▶ [Try it] Repeat exactly the lines from the one containing "This screenshot has height=414, width=642." through the last line of the records below, both included, and nothing else.

▶ [Dataset records]
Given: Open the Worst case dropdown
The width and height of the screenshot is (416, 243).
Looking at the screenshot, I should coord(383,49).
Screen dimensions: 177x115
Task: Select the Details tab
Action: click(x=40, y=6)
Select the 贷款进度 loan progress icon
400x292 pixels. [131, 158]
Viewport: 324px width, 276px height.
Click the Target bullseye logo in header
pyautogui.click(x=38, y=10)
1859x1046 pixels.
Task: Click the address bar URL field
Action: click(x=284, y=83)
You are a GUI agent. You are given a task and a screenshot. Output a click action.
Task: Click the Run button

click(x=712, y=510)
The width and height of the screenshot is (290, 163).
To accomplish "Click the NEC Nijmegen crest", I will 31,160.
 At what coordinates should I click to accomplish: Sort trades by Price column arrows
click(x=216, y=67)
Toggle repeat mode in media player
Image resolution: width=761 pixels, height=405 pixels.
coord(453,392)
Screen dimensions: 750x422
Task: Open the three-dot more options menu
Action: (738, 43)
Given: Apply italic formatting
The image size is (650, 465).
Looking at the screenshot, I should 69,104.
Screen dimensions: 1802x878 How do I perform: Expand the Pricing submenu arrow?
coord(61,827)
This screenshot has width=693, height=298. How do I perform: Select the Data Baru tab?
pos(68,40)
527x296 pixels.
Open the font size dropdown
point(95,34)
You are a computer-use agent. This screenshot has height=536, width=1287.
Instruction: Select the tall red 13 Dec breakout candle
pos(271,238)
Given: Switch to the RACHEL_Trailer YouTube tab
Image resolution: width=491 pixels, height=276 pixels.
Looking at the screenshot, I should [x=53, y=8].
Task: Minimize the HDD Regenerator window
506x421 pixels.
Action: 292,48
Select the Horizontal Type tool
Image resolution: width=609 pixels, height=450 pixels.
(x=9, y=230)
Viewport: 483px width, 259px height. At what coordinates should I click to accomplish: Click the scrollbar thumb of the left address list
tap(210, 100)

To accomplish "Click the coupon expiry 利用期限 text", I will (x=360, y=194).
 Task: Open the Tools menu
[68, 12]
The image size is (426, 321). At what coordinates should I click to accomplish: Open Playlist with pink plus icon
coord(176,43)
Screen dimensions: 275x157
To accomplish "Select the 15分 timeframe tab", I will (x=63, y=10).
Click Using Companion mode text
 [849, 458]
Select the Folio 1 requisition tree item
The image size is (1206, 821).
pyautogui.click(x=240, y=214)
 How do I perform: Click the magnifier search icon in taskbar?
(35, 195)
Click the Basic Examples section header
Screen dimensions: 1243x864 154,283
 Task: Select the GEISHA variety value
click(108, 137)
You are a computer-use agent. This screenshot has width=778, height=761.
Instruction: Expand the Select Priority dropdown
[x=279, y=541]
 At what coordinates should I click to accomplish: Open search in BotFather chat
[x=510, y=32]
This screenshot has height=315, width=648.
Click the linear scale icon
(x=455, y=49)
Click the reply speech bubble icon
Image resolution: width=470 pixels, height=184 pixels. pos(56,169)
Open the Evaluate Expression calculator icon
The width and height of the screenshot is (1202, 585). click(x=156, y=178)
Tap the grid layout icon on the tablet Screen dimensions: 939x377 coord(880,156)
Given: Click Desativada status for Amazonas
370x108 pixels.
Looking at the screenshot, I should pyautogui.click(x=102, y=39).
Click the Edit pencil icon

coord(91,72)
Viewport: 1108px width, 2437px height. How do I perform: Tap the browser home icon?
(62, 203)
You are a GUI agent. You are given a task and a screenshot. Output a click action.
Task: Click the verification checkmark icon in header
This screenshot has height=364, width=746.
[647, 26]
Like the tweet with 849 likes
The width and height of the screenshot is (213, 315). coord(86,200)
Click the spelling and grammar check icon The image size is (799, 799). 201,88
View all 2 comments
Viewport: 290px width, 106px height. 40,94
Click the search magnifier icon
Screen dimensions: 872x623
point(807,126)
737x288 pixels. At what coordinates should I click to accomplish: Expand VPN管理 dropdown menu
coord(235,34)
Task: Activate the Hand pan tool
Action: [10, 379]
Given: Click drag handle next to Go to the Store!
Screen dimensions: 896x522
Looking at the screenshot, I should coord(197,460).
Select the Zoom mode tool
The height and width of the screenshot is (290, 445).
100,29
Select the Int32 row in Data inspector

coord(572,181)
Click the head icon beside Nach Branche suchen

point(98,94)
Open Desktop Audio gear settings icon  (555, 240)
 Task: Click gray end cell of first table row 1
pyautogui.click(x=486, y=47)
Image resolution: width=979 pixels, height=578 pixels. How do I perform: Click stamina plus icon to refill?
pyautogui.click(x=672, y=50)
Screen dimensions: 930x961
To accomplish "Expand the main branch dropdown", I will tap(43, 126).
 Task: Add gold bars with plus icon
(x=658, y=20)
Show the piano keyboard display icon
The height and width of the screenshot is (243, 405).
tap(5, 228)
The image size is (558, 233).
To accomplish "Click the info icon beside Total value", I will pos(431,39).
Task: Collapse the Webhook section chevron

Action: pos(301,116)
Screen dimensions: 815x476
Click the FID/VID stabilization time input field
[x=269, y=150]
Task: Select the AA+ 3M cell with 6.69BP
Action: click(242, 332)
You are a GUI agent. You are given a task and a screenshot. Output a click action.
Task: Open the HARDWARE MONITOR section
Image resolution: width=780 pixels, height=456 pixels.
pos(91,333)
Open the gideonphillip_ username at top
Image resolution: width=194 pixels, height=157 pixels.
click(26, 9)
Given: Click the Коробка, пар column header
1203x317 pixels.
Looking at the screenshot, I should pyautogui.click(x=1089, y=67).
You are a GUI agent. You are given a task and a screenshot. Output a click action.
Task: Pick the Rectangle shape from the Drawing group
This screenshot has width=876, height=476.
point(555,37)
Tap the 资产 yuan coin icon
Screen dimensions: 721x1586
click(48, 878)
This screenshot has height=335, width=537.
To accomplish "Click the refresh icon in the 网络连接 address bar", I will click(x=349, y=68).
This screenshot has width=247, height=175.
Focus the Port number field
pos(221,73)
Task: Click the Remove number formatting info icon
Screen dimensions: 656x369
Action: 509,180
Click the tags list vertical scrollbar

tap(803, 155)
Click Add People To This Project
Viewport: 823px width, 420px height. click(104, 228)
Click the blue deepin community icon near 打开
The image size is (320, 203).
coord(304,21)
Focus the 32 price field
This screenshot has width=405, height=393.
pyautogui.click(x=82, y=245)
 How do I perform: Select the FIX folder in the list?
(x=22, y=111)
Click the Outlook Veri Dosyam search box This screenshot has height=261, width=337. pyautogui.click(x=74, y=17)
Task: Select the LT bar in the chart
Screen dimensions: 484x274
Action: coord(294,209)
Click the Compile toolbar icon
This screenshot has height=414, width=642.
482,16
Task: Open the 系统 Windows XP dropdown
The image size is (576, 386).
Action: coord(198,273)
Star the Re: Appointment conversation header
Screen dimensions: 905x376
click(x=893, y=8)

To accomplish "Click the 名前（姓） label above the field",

▶ [Result of the task]
This screenshot has height=414, width=642.
482,16
Task: Open the 系统 Windows XP dropdown
The image size is (576, 386).
Action: coord(198,273)
Star the Re: Appointment conversation header
Screen dimensions: 905x376
click(x=893, y=8)

To accomplish "Click the 名前（姓） label above the field",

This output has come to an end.